» TASK REQUIREMENTS
Retype each entry exactly. Skip any pictures.

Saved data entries

********************

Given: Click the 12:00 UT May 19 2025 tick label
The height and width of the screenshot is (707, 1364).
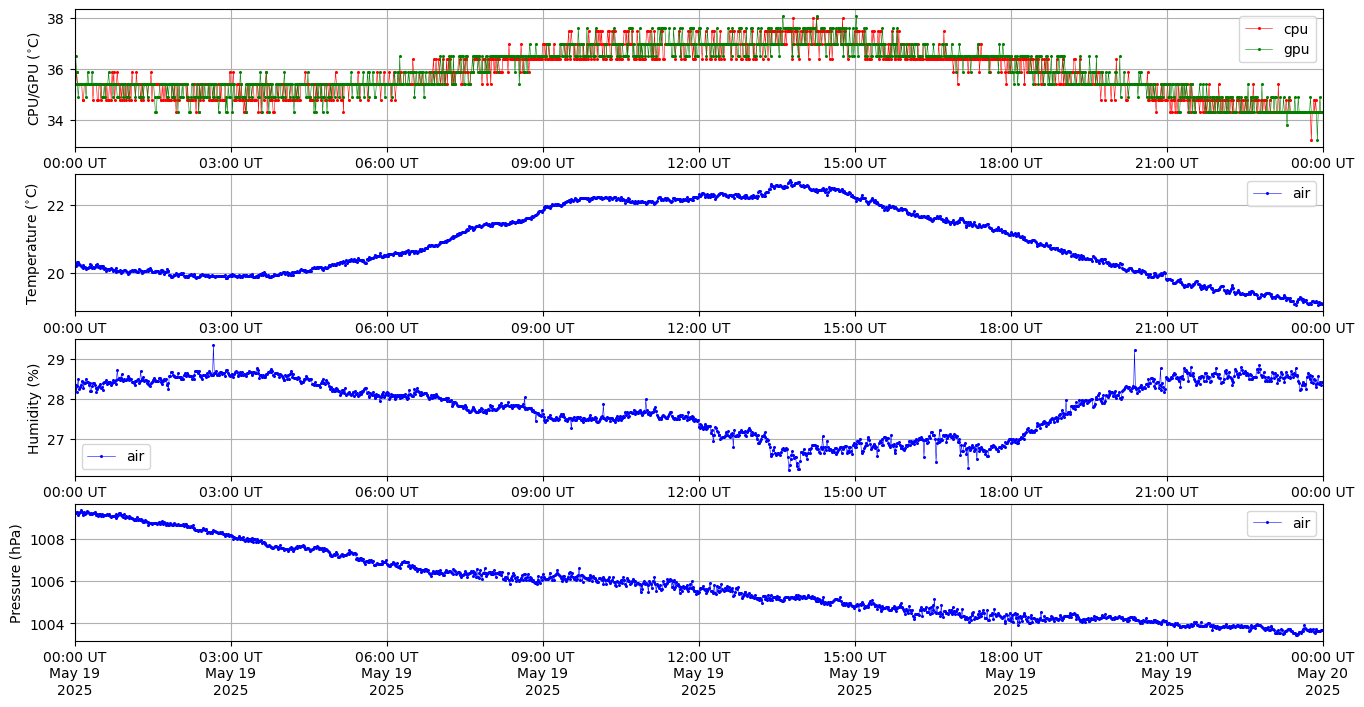Looking at the screenshot, I should pyautogui.click(x=698, y=673).
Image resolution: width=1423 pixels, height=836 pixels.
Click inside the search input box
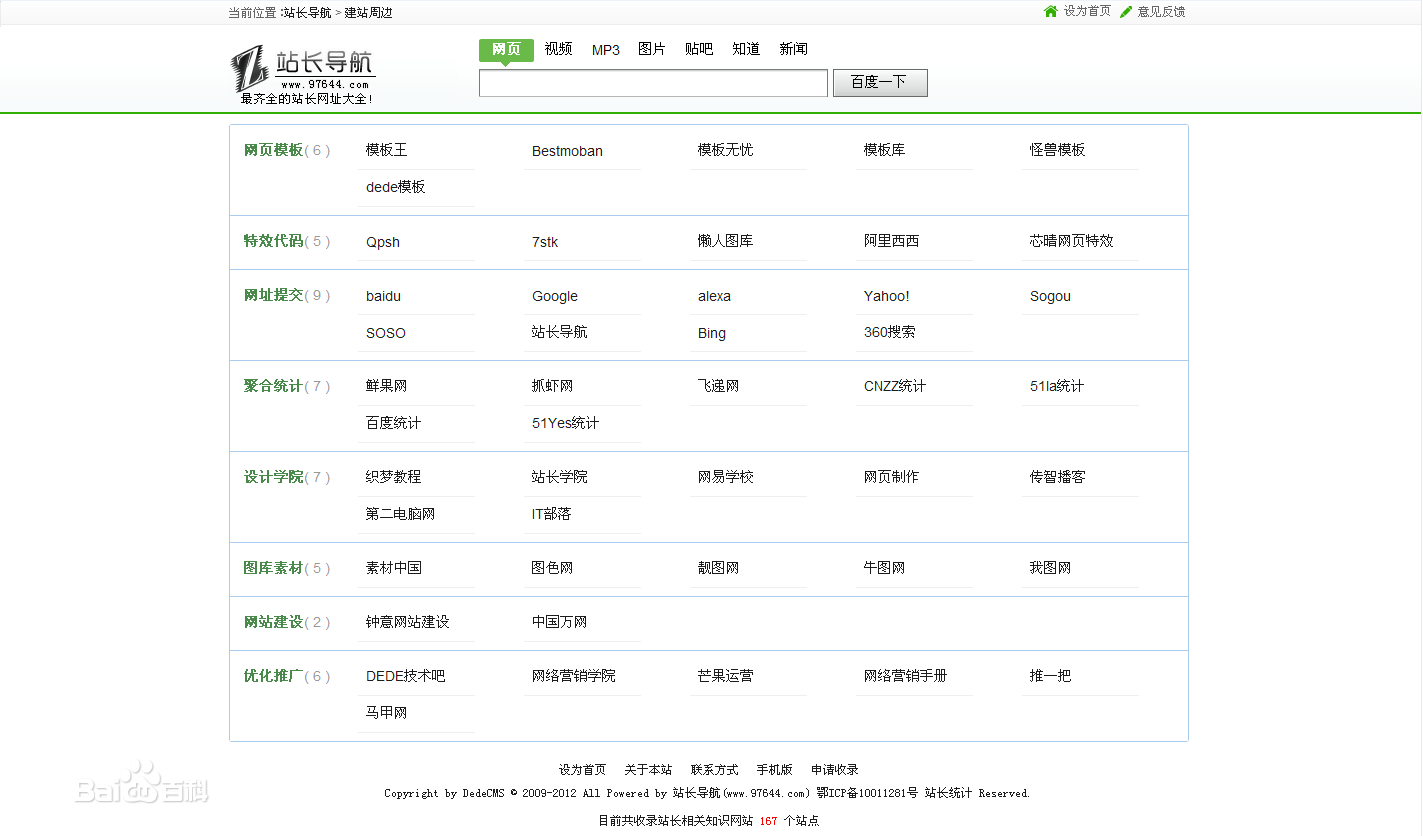coord(652,83)
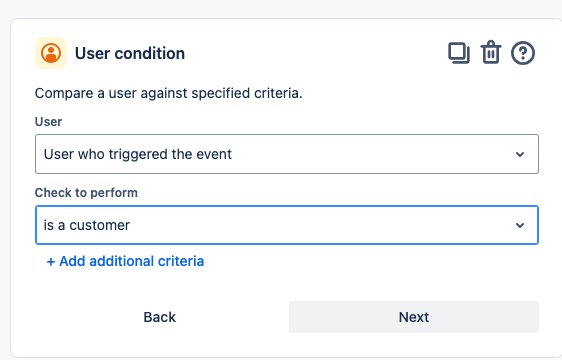
Task: Proceed with the Next button
Action: tap(414, 317)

********************

» RESULT OF THIS TASK
Given: Click the 12:00 UT May 19 2025 tick label
The height and width of the screenshot is (707, 1364).
Looking at the screenshot, I should pyautogui.click(x=698, y=673).
Image resolution: width=1423 pixels, height=836 pixels.
Click inside the search input box
coord(652,83)
Task: Proceed with the Next button
Action: tap(414, 317)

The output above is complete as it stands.